Equità e benefit sharing
Un elemento critico è l’assenza di obblighi chiari di condivisione dei benefici: nulla nei testi garantisce che farmaci o vaccini sviluppati grazie a campioni o dati provengano o siano accessibili ai paesi fornitori. Questo squilibrio è al centro delle obiezioni sollevate da alcuni governi e da rappresentanti della società civile.
Reazioni dei paesi africani: non esiste un’unica risposta
Gli stati africani non hanno reagito in modo uniforme. Alcuni hanno accettato il pacchetto, altri hanno negoziato modifiche e altri ancora hanno respinto gli accordi. Il caso più netto è lo «stop» deciso dallo Zimbabwe: il 25 febbraio 2026 l’ambasciata USA a Harare ha confermato la cessazione dei negoziati per un’intesa valutata circa 367 milioni di dollari, con il governo locale che ha definito l’offerta asimmetrica.

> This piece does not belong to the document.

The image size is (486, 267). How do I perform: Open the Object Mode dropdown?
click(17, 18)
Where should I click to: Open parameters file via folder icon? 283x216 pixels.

La Zambia ha sollevato obiezioni su flussi informativi percepiti come unidirezionali, mentre il Rwanda ha negoziato un testo personalizzato firmato il 5 dicembre 2026 per 228 milioni di dollari, con clausole che includono supporto a società statunitensi come Zipline e Ginkgo Bioworks. Il Nigeria ha firmato il più consistente pacchetto, circa 5,1 miliardi, che comprende componenti finanziate da risorse nazionali e statunitensi e clausole particolari legate a finanziamenti destinati a strutture confessionali.
Il caso del Kenya e il ruolo del diritto
In Kenya l’attuazione dell’accordo è stata sospesa dal tribunale dopo ricorsi che hanno denunciato violazioni della privacy dei pazienti e il mancato coinvolgimento parlamentare. Questo esempio dimostra come leggi nazionali sulla protezione dei dati e istituzioni giudiziarie indipendenti possano diventare strumenti di contenimento rispetto ad accordi internazionali percepiti come intrusivi.
Quali conseguenze per organizzazioni e sistemi sanitari
Per ONG, aziende sanitarie e autorità nazionali le implicazioni sono pratiche e immediate. Primo, il modello di implementazione dei programmi finanziati dagli Stati Uniti si sposta verso accordi tra governi, ridisegnando la catena di responsabilità e la proprietà del dati. Secondo, la governance dei dati diventa un problema operativo: le clausole di accesso devono essere valutate rispetto alle leggi locali di tutela dei dati e alle policy nazionali.
Inoltre, la capacità della società civile di influenzare le negoziazioni varia molto: dove esistono quadri normativi solidi e istituzioni indipendenti, si possono ottenere revisioni e restrizioni; dove la capacità istituzionale è debole, il margine di negoziazione è limitato. Infine, a livello multilaterale, queste intese mettono tensione nei negoziati sul pathogen access and benefit-sharing e riducono il ruolo dei canali collettivi, con possibili effetti negativi sulla preparazione alle pandemie.
Per chi lavora nel settore sanitario la parola chiave è preparazione: comprendere le clausole, verificare la conformità con le leggi nazionali e promuovere meccanismi di condivisione dei benefici sono passaggi essenziali per preservare la sovranità dei dati e la fiducia pubblica.